= Work instruction =
Retype the listing that follows, exactly as written.

= Data shown =

========

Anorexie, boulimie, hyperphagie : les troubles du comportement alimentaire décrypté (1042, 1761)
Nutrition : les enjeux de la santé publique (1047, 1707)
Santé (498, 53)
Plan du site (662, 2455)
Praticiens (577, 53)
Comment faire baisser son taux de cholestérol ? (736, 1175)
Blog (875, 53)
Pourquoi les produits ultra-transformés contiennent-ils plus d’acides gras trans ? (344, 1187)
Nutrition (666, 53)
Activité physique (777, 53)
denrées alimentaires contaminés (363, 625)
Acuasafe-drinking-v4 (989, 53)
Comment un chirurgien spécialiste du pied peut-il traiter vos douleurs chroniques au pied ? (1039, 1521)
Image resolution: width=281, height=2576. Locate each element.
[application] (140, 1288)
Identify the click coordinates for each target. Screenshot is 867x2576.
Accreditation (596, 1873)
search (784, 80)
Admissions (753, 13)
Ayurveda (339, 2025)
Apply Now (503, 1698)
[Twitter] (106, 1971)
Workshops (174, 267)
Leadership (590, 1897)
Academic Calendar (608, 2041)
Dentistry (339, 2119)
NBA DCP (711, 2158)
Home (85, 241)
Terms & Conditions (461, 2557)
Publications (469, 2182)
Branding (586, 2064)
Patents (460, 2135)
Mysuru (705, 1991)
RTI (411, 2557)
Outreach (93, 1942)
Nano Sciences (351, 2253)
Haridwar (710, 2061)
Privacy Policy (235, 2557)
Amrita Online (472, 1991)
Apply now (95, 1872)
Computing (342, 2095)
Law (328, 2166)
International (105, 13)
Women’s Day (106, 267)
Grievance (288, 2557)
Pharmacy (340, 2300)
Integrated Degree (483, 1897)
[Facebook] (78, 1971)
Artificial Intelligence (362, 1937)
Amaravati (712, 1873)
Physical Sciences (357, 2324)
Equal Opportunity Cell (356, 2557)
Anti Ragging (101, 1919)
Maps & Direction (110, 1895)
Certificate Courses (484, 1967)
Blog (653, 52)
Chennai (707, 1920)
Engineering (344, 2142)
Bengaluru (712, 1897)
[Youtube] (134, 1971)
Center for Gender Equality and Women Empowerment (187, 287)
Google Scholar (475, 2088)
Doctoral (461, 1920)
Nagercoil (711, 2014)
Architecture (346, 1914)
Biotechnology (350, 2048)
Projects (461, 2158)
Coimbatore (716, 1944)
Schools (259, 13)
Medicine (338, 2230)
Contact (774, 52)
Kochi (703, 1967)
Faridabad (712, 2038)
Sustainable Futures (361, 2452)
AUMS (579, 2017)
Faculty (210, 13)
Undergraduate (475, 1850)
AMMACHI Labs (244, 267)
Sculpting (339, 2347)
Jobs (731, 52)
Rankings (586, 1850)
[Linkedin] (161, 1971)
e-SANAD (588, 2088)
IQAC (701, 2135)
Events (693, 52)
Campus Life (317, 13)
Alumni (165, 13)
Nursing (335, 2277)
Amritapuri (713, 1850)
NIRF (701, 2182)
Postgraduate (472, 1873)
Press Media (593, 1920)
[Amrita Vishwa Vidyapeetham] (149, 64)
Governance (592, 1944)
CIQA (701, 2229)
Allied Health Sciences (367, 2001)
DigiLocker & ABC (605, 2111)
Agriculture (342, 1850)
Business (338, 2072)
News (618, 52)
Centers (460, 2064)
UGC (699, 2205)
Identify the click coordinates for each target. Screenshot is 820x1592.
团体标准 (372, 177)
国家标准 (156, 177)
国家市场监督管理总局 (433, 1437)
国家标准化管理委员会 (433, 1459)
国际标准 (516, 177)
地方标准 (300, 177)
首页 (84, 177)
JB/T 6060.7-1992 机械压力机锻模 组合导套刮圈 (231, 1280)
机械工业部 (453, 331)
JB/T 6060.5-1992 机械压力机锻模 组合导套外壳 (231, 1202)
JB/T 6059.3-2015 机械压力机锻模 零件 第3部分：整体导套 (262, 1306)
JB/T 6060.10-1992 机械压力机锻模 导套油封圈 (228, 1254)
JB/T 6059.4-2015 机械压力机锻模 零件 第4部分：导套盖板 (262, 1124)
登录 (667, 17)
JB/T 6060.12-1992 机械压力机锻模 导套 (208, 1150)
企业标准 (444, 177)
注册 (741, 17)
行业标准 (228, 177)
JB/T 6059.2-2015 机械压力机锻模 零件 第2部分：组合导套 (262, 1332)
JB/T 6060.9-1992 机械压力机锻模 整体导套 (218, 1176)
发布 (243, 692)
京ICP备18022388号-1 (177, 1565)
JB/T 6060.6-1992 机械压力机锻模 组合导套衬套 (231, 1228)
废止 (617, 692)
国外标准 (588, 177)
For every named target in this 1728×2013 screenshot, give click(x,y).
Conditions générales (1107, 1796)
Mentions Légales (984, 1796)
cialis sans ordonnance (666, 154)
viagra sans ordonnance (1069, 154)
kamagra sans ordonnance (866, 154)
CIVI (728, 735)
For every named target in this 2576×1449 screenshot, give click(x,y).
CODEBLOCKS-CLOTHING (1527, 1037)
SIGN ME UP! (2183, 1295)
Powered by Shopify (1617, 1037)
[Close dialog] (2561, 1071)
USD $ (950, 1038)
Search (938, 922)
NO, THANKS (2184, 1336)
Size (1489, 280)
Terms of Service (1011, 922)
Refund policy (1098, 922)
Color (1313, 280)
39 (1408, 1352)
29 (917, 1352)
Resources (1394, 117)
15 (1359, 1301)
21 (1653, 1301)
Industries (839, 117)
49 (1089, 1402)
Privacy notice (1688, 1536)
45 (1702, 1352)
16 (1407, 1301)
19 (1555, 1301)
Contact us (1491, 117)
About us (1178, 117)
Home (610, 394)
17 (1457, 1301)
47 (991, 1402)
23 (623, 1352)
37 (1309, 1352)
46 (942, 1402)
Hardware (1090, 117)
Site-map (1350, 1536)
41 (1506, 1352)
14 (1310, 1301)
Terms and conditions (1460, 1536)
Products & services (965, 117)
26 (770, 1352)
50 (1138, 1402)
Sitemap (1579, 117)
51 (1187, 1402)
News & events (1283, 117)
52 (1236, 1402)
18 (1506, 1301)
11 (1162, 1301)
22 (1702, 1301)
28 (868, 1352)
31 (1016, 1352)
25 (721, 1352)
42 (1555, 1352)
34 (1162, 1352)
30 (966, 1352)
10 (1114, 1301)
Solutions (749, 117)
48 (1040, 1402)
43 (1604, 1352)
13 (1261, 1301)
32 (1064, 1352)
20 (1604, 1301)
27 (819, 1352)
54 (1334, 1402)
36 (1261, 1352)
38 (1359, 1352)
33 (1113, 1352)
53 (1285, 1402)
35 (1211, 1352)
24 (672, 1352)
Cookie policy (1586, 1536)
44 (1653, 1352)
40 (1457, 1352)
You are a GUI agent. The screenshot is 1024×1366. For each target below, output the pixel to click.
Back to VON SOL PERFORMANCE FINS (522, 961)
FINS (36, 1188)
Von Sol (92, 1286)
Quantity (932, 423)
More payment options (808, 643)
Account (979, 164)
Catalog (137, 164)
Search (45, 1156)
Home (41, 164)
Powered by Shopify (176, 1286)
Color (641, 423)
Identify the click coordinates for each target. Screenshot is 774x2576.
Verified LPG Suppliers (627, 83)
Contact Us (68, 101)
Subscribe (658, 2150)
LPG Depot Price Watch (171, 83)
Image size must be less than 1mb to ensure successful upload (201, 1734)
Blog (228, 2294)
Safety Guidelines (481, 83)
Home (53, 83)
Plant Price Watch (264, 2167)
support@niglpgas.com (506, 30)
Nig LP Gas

========

= Completed exercise =
Anorexie, boulimie, hyperphagie : les troubles du comportement alimentaire décrypté (1042, 1761)
Nutrition : les enjeux de la santé publique (1047, 1707)
Santé (498, 53)
Plan du site (662, 2455)
Praticiens (577, 53)
Comment faire baisser son taux de cholestérol ? (736, 1175)
Blog (875, 53)
Pourquoi les produits ultra-transformés contiennent-ils plus d’acides gras trans ? (344, 1187)
Nutrition (666, 53)
Activité physique (777, 53)
denrées alimentaires contaminés (363, 625)
Acuasafe-drinking-v4 (989, 53)
Comment un chirurgien spécialiste du pied peut-il traiter vos douleurs chroniques au pied ? (1039, 1521)
Image resolution: width=281, height=2576. Locate each element.
[application] (140, 1288)
Identify the click coordinates for each target. Screenshot is 867x2576.
Accreditation (596, 1873)
search (784, 80)
Admissions (753, 13)
Ayurveda (339, 2025)
Apply Now (503, 1698)
[Twitter] (106, 1971)
Workshops (174, 267)
Leadership (590, 1897)
Academic Calendar (608, 2041)
Dentistry (339, 2119)
NBA DCP (711, 2158)
Home (85, 241)
Terms & Conditions (461, 2557)
Publications (469, 2182)
Branding (586, 2064)
Patents (460, 2135)
Mysuru (705, 1991)
RTI (411, 2557)
Outreach (93, 1942)
Nano Sciences (351, 2253)
Haridwar (710, 2061)
Privacy Policy (235, 2557)
Amrita Online (472, 1991)
Apply now (95, 1872)
Computing (342, 2095)
Law (328, 2166)
International (105, 13)
Women’s Day (106, 267)
Grievance (288, 2557)
Pharmacy (340, 2300)
Integrated Degree (483, 1897)
[Facebook] (78, 1971)
Artificial Intelligence (362, 1937)
Amaravati (712, 1873)
Physical Sciences (357, 2324)
Equal Opportunity Cell (356, 2557)
Anti Ragging (101, 1919)
Maps & Direction (110, 1895)
Certificate Courses (484, 1967)
Blog (653, 52)
Chennai (707, 1920)
Engineering (344, 2142)
Bengaluru (712, 1897)
[Youtube] (134, 1971)
Center for Gender Equality and Women Empowerment (187, 287)
Google Scholar (475, 2088)
Doctoral (461, 1920)
Nagercoil (711, 2014)
Architecture (346, 1914)
Biotechnology (350, 2048)
Projects (461, 2158)
Coimbatore (716, 1944)
Schools (259, 13)
Medicine (338, 2230)
Contact (774, 52)
Kochi (703, 1967)
Faridabad (712, 2038)
Sustainable Futures (361, 2452)
AUMS (579, 2017)
Faculty (210, 13)
Undergraduate (475, 1850)
AMMACHI Labs (244, 267)
Sculpting (339, 2347)
Jobs (731, 52)
Rankings (586, 1850)
[Linkedin] (161, 1971)
e-SANAD (588, 2088)
IQAC (701, 2135)
Events (693, 52)
Campus Life (317, 13)
Alumni (165, 13)
Nursing (335, 2277)
Amritapuri (713, 1850)
NIRF (701, 2182)
Postgraduate (472, 1873)
Press Media (593, 1920)
[Amrita Vishwa Vidyapeetham] (149, 64)
Governance (592, 1944)
CIQA (701, 2229)
Allied Health Sciences (367, 2001)
DigiLocker & ABC (605, 2111)
Agriculture (342, 1850)
Business (338, 2072)
News (618, 52)
Centers (460, 2064)
UGC (699, 2205)
Identify the click coordinates for each target. Screenshot is 820x1592.
团体标准 (372, 177)
国家标准 (156, 177)
国家市场监督管理总局 (433, 1437)
国家标准化管理委员会 (433, 1459)
国际标准 (516, 177)
地方标准 (300, 177)
首页 (84, 177)
JB/T 6060.7-1992 机械压力机锻模 组合导套刮圈 (231, 1280)
机械工业部 (453, 331)
JB/T 6060.5-1992 机械压力机锻模 组合导套外壳 (231, 1202)
JB/T 6059.3-2015 机械压力机锻模 零件 第3部分：整体导套 (262, 1306)
JB/T 6060.10-1992 机械压力机锻模 导套油封圈 (228, 1254)
JB/T 6059.4-2015 机械压力机锻模 零件 第4部分：导套盖板 (262, 1124)
登录 (667, 17)
JB/T 6060.12-1992 机械压力机锻模 导套 (208, 1150)
企业标准 (444, 177)
注册 (741, 17)
行业标准 (228, 177)
JB/T 6059.2-2015 机械压力机锻模 零件 第2部分：组合导套 (262, 1332)
JB/T 6060.9-1992 机械压力机锻模 整体导套 (218, 1176)
发布 (243, 692)
京ICP备18022388号-1 (177, 1565)
JB/T 6060.6-1992 机械压力机锻模 组合导套衬套 (231, 1228)
废止 (617, 692)
国外标准 (588, 177)
For every named target in this 1728×2013 screenshot, give click(x,y).
Conditions générales (1107, 1796)
Mentions Légales (984, 1796)
cialis sans ordonnance (666, 154)
viagra sans ordonnance (1069, 154)
kamagra sans ordonnance (866, 154)
CIVI (728, 735)
For every named target in this 2576×1449 screenshot, give click(x,y).
CODEBLOCKS-CLOTHING (1527, 1037)
SIGN ME UP! (2183, 1295)
Powered by Shopify (1617, 1037)
[Close dialog] (2561, 1071)
USD $ (950, 1038)
Search (938, 922)
NO, THANKS (2184, 1336)
Size (1489, 280)
Terms of Service (1011, 922)
Refund policy (1098, 922)
Color (1313, 280)
39 (1408, 1352)
29 (917, 1352)
Resources (1394, 117)
15 (1359, 1301)
21 (1653, 1301)
Industries (839, 117)
49 (1089, 1402)
Privacy notice (1688, 1536)
45 (1702, 1352)
16 (1407, 1301)
19 (1555, 1301)
Contact us (1491, 117)
About us (1178, 117)
Home (610, 394)
17 (1457, 1301)
47 (991, 1402)
23 (623, 1352)
37 (1309, 1352)
46 (942, 1402)
Hardware (1090, 117)
Site-map (1350, 1536)
41 (1506, 1352)
14 (1310, 1301)
Terms and conditions (1460, 1536)
Products & services (965, 117)
26 (770, 1352)
50 (1138, 1402)
Sitemap (1579, 117)
51 (1187, 1402)
News & events (1283, 117)
52 (1236, 1402)
18 (1506, 1301)
11 (1162, 1301)
22 (1702, 1301)
28 (868, 1352)
31 (1016, 1352)
25 (721, 1352)
42 (1555, 1352)
34 (1162, 1352)
30 (966, 1352)
10 (1114, 1301)
Solutions (749, 117)
48 (1040, 1402)
43 (1604, 1352)
13 (1261, 1301)
32 (1064, 1352)
20 (1604, 1301)
27 (819, 1352)
54 (1334, 1402)
36 (1261, 1352)
38 (1359, 1352)
33 (1113, 1352)
53 (1285, 1402)
35 (1211, 1352)
24 (672, 1352)
Cookie policy (1586, 1536)
44 (1653, 1352)
40 (1457, 1352)
You are a GUI agent. The screenshot is 1024×1366. For each target below, output the pixel to click.
Back to VON SOL PERFORMANCE FINS (522, 961)
FINS (36, 1188)
Von Sol (92, 1286)
Quantity (932, 423)
More payment options (808, 643)
Account (979, 164)
Catalog (137, 164)
Search (45, 1156)
Home (41, 164)
Powered by Shopify (176, 1286)
Color (641, 423)
Identify the click coordinates for each target. Screenshot is 774x2576.
Verified LPG Suppliers (627, 83)
Contact Us (68, 101)
Subscribe (658, 2150)
LPG Depot Price Watch (171, 83)
Image size must be less than 1mb to ensure successful upload (201, 1734)
Blog (228, 2294)
Safety Guidelines (481, 83)
Home (53, 83)
Plant Price Watch (264, 2167)
support@niglpgas.com (506, 30)
Nig LP Gas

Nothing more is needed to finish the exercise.